Repeat exactly, and only, the lines below starting at the line that contains "Screen dimensions: 1403x840" and ending at the line that contains "Switch to the Bank Transactions tab", inclusive of both.

☆ ☆ ☆ ☆ ☆

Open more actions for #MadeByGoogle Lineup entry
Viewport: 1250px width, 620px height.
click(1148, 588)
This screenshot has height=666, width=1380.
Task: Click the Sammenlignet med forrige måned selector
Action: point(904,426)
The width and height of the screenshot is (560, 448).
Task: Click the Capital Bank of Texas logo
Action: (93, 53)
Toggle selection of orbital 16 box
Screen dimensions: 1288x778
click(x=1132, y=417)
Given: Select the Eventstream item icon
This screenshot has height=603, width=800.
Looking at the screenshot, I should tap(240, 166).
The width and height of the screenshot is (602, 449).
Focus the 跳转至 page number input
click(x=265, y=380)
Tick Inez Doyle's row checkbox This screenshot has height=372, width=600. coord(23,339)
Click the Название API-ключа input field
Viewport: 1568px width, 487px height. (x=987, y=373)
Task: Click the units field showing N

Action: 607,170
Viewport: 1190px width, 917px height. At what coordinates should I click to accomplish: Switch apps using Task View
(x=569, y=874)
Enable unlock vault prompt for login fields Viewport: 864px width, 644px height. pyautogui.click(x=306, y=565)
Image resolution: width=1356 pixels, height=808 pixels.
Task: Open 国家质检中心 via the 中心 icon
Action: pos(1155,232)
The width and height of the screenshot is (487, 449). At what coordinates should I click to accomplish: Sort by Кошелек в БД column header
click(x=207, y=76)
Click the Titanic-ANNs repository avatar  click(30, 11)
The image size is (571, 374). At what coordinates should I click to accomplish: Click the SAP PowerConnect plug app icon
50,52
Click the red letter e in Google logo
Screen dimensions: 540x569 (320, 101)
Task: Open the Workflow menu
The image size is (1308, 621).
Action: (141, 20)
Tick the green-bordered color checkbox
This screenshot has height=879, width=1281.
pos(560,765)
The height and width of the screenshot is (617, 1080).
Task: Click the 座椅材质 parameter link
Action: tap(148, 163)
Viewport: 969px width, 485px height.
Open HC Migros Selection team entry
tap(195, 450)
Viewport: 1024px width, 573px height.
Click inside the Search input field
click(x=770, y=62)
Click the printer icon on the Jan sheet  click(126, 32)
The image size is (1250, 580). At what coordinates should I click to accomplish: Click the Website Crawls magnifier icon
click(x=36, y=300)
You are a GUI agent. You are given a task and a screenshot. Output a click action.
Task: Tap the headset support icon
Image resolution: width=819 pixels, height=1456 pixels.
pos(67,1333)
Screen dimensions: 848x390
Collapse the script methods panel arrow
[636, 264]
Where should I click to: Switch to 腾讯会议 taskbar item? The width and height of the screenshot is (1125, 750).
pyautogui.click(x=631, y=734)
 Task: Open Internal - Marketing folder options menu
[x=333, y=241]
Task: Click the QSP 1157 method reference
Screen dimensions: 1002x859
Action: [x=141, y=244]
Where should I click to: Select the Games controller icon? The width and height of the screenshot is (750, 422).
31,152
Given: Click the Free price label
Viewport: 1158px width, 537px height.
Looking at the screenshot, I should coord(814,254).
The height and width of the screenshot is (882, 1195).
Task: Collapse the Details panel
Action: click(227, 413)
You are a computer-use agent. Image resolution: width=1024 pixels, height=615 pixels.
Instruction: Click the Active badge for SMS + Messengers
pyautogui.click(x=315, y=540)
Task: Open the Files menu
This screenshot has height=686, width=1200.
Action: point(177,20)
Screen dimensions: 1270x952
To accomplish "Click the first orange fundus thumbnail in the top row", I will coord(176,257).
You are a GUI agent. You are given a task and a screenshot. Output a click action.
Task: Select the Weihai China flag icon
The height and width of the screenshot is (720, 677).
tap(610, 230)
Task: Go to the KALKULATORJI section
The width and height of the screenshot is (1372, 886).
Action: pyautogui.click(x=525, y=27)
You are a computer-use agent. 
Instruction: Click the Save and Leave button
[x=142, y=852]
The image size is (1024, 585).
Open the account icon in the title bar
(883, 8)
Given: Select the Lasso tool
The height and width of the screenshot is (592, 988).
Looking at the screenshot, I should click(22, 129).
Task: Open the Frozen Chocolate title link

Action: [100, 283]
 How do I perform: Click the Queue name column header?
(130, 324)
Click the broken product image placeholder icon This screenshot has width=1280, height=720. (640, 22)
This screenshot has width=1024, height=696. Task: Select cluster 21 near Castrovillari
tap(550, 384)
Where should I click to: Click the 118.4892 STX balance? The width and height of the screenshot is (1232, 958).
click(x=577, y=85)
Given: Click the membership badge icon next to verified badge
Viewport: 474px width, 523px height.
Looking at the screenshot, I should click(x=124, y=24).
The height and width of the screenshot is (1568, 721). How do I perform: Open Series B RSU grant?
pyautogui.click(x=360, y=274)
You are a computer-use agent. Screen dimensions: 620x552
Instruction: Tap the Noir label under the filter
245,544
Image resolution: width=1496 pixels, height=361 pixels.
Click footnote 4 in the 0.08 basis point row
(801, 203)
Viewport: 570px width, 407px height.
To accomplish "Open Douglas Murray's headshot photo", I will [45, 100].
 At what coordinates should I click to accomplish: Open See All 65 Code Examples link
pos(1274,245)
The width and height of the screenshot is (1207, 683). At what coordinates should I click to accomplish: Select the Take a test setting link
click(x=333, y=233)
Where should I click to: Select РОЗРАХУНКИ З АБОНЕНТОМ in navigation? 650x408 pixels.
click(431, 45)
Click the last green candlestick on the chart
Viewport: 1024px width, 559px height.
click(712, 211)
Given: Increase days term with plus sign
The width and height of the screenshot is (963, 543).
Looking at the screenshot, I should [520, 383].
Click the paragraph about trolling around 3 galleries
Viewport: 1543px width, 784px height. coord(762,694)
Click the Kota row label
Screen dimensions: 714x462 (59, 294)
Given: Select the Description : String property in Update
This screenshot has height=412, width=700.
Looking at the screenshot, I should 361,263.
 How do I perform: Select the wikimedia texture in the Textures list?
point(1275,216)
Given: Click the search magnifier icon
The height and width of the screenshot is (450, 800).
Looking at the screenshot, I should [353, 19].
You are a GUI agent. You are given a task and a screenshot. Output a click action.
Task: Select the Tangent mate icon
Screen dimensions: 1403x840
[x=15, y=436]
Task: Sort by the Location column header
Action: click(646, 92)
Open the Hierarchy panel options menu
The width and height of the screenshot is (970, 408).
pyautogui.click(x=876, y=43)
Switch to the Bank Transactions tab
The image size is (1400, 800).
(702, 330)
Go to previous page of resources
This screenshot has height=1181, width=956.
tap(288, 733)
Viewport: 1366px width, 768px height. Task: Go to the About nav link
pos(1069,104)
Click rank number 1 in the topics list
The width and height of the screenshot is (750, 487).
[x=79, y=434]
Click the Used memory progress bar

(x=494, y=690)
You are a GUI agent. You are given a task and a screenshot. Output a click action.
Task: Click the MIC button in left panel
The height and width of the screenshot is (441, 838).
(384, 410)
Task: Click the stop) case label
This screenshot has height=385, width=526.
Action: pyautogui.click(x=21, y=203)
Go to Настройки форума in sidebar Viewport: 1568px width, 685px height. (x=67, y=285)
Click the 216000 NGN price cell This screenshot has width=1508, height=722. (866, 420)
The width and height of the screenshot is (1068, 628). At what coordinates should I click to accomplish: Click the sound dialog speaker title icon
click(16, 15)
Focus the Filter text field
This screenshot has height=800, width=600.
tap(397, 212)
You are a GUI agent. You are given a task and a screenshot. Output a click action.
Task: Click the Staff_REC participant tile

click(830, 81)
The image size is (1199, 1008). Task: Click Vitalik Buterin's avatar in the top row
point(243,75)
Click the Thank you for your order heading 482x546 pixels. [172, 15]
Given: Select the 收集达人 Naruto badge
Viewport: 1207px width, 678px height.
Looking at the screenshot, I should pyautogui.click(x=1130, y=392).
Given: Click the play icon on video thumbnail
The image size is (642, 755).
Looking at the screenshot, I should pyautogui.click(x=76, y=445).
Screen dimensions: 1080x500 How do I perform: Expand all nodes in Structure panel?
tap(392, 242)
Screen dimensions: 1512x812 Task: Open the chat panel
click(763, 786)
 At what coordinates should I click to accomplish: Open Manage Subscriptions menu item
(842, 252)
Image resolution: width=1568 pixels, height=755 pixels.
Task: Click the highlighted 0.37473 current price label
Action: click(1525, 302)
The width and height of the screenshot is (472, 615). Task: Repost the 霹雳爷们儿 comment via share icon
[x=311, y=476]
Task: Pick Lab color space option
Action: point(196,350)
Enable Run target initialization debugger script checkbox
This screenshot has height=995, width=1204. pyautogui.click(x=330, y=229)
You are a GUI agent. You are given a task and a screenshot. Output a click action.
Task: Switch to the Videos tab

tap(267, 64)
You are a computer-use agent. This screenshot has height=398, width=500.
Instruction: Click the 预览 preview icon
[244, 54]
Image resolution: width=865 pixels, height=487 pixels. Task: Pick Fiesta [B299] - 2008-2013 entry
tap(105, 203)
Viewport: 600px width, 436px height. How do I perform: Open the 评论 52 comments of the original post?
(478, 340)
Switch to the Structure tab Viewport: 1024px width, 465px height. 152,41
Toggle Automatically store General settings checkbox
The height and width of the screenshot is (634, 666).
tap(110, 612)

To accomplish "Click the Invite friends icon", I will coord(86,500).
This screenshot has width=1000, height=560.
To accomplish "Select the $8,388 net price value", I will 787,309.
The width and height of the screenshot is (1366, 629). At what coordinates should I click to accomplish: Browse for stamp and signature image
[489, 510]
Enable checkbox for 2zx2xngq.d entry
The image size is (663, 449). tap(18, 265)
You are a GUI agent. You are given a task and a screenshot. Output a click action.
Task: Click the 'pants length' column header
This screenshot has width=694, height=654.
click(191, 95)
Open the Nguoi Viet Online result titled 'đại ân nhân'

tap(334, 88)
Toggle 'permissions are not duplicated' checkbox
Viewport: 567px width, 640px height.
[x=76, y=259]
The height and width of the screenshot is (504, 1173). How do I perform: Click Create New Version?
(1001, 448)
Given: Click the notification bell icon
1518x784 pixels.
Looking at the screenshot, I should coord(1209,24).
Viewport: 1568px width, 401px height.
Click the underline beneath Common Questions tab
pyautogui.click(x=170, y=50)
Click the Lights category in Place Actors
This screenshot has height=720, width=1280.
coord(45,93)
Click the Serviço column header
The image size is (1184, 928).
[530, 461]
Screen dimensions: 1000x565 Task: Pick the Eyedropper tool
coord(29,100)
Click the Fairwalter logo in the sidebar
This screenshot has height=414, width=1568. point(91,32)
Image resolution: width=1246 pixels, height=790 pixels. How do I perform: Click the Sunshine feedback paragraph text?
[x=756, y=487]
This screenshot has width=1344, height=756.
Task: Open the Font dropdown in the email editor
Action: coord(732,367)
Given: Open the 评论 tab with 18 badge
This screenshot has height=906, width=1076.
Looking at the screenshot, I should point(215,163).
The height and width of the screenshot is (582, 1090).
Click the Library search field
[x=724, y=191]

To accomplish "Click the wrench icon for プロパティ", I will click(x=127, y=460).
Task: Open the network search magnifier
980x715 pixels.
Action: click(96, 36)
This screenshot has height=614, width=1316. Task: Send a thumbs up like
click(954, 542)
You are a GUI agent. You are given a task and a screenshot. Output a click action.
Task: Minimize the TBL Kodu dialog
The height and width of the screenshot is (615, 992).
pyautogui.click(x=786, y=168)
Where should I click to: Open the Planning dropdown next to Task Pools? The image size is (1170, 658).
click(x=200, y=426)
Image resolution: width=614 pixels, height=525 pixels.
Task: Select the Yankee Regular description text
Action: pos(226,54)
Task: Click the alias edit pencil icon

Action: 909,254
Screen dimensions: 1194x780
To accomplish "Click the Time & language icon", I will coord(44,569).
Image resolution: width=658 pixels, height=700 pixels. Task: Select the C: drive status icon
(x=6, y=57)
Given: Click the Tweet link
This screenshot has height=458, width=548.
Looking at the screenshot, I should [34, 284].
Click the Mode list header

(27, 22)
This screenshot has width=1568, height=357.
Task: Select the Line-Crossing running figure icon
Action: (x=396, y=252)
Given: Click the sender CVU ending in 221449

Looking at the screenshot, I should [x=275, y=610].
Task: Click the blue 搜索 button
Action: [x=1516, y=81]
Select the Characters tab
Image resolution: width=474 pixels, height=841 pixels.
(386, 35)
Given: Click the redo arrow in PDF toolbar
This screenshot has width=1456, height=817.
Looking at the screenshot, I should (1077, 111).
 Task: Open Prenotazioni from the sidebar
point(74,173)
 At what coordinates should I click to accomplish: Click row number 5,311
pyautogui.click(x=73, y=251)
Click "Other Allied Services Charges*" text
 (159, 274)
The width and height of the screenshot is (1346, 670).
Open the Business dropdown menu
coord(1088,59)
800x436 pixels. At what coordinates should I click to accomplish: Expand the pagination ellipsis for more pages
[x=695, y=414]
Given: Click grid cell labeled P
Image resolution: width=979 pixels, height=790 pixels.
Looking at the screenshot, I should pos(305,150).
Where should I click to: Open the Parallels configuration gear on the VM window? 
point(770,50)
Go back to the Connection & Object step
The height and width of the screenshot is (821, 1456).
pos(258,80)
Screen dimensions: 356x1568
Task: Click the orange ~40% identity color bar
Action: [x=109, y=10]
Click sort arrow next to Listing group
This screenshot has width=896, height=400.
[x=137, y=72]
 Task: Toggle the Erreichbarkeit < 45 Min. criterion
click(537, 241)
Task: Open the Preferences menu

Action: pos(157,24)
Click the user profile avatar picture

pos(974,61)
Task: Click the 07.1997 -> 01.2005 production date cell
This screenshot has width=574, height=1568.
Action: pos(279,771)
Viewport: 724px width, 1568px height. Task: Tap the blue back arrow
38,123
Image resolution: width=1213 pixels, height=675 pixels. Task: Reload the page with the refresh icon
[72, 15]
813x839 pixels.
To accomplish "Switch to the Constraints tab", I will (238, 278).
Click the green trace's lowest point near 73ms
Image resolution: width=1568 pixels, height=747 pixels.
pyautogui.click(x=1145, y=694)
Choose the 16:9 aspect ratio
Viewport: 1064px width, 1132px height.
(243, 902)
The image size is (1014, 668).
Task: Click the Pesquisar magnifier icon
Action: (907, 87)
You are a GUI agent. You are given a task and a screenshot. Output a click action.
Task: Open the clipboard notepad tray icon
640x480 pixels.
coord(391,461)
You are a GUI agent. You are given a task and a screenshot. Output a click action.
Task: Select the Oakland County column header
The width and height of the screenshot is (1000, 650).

☆ ☆ ☆ ☆ ☆

** TASK RESPONSE **
Screen dimensions: 1403x840
[x=15, y=436]
Task: Sort by the Location column header
Action: click(646, 92)
Open the Hierarchy panel options menu
The width and height of the screenshot is (970, 408).
pyautogui.click(x=876, y=43)
Switch to the Bank Transactions tab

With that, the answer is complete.